Seeing A Heavenly Vision of God

gloryofchristHow can Christians survive the onslaught of the evil trinity (Satan, the world, and the flesh)? How can we resist powerful temptations and avoid the snares of the Devil? It seems like the invitation to sin is all around us, and the desire to sin is often still within us. The 19th century Scottish theologian Thomas Chalmers was right, I believe when e wrote of the “Expulsive power of a new affection.” “The best way to overcome the world,” he said, “is not with morality or self-discipline. Christians overcome the world by seeing the beauty and excellence of Christ. They overcome the world by seeing something more attractive than the world: Christ” (cited in Kelleman, Gospel-Centered Counseling, 73). A heavenly vision of God fuels us in the fight of faith.

The Bible speaks of the amazing power of seeing a heavenly vision of God. In several passages we can read about the power of this vision. John, for example, writes about the ways in which seeing a heavenly vision of God can purify us from our sin. 1 John 3:2-3 states:

Beloved, we are God’s children now, and what we will be has not yet appeared; but we know that when he appears we shall be like him, because we shall see him as he is. And everyone who thus hopes in him purifies himself as he is pure.

Here is a remarkable thought: to hope in Christ is to move towards purity. Full and final purity will be achieved only as we come to “see him as he is,” but the more we are captured by this vision the closer we get. The more we come to see Jesus for who he really is, in all his beauty and excellence, as Chalmers says, the more we shall be like him. We are being progressively transformed into the image of Christ (Rom. 8:29), from one degree of glory to another (2 Cor. 3:18). The more we come to know Christ the more we become like Christ. As Sam Storms has written:

Just as the vision of Christ in the future will sanctify us wholly, the vision of Christ in the present (in Scripture) sanctifies us progressively. It is our experience of Christ that sanctifies” (“First John 2:28-3:3).

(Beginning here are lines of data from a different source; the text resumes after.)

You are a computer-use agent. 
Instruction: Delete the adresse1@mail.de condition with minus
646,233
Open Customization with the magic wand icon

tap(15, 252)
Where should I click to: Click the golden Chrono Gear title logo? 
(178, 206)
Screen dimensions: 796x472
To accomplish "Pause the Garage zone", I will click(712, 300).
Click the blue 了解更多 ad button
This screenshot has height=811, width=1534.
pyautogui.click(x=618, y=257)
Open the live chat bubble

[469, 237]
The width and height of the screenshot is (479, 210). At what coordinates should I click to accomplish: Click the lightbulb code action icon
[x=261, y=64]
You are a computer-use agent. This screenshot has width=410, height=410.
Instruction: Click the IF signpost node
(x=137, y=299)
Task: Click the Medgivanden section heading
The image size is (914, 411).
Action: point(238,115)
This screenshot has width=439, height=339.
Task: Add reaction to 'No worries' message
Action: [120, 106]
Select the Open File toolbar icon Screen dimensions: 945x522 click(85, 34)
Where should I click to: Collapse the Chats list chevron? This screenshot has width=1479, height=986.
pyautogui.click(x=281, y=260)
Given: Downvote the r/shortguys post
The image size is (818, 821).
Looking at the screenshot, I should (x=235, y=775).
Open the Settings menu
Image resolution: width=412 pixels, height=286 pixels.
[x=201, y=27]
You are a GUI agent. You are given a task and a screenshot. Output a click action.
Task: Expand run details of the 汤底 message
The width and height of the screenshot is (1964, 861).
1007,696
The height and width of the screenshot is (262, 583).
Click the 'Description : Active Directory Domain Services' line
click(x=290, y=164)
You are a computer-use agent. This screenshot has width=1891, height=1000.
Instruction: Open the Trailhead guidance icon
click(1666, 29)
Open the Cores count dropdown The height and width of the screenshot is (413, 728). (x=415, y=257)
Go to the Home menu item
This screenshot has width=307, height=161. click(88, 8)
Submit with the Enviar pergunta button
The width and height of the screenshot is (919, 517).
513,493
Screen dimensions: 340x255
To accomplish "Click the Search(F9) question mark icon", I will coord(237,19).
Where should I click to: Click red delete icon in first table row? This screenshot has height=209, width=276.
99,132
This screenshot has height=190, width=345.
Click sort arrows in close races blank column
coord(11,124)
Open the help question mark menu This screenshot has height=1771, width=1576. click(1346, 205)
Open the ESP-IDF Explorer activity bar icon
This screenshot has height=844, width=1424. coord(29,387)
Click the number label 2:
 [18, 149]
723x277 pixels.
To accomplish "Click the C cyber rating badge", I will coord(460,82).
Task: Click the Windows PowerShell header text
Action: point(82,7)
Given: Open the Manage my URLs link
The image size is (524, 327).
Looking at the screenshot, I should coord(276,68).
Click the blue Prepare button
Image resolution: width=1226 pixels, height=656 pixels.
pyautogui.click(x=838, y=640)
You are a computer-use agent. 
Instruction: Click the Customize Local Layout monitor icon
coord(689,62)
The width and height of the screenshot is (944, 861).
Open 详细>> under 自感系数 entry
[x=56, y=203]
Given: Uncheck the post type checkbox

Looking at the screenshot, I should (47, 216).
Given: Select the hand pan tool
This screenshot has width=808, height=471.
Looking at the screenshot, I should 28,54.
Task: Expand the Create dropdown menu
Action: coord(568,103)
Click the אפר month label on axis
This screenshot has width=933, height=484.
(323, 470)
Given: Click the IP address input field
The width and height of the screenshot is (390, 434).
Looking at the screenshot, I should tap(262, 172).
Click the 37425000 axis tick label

When we are captured by this vision we move towards greater and greater purification from our sins.

Secondly, we might look at Revelation 17:17 tells us that a heavenly vision of God will wipe away every tear in our suffering. We read:

For the Lamb in the midst of the throne will be their shepherd,
    and he will guide them to springs of living water,
and God will wipe away every tear from their eyes.”

The vision of Christ in the throne, his role as our shepherd leading us to these springs of living water is more than just comforting. This vision will be, on the day that it arrives, a resolution to suffering. Jesus is not here, in this passage, merely wiping away tears as a consolation. The sort of wiping parents do to try to comfort their children when they are upset. No, rather it is a wiping away of the source of suffering and tears. It is a removal, a resolution to sorrow. When we see Christ we will no longer grieve and sorrow. In Matthew 9:15 Jesus asks a rhetorical question:

And Jesus said to them, “Can the wedding guests mourn as long as the bridegroom is with them?

When the bridegroom is present there will be no more weeping, for we will see him who is all glory, joy, and peace.

Thirdly, a growing vision of God sustains us in the face of suffering. Look at what Paul says to the Romans:

and if children, then heirs—heirs of God and fellow heirs with Christ, provided we suffer with him in order that we may also be glorified with him. 18 For I consider that the sufferings of this present time are not worth comparing with the glory that is to be revealed to us.

Paul urges believers to reflect on their relationship with Christ, so that they may see how greatly this vision of his glory outweighs our present sufferings. If you were to put the glory of Christ on one side of the scale and our present experience of suffering on the other side there would be no comparison. It’s a silly comparison, one so ridiculous to Paul that he says he won’t eve consider it “worth comparing.” The glory of Christ far outweighs suffering, and so we seek to grasp a richer and more full understanding of that glorious vision so that we might be sustained in our suffering. Think of Stephen. At his stoning he looks up to see the risen Christ standing at the right hand of the father, and as a result he can endure his own death (Acts 7:54-60). This vision gives us great strength in the face of trials and difficulties. We ought, then to pursue of a heavenly vision of God.

How can we overcome sin and temptation? We can overcome them by being captured by a greater vision. As Bob Kelleman has written:

Regular exposure to the holy and loving heart of God ignites a love for God in the heart of the believer, which is the only right and effective relational motivation for Christian living. (73)

Pursue this vision, friends, that you too might live to the glory of God, that you too might overcome.